■ Aim of the exercise ■
Copy each of the following rows word for word, keeping the original line breaks.

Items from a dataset
----------------------------------------

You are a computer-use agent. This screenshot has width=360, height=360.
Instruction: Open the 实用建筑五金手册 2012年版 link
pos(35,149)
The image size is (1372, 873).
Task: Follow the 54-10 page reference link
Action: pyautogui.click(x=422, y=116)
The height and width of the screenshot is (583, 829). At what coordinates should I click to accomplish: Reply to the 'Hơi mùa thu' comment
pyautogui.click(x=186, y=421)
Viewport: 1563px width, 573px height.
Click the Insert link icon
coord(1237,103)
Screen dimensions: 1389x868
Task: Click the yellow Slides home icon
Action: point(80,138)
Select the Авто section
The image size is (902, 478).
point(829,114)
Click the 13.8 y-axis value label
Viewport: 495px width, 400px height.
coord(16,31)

----------------------------------------

■ Solution ■
You are a computer-use agent. This screenshot has width=360, height=360.
Instruction: Open the 实用建筑五金手册 2012年版 link
pos(35,149)
The image size is (1372, 873).
Task: Follow the 54-10 page reference link
Action: pyautogui.click(x=422, y=116)
The height and width of the screenshot is (583, 829). At what coordinates should I click to accomplish: Reply to the 'Hơi mùa thu' comment
pyautogui.click(x=186, y=421)
Viewport: 1563px width, 573px height.
Click the Insert link icon
coord(1237,103)
Screen dimensions: 1389x868
Task: Click the yellow Slides home icon
Action: point(80,138)
Select the Авто section
The image size is (902, 478).
point(829,114)
Click the 13.8 y-axis value label
Viewport: 495px width, 400px height.
coord(16,31)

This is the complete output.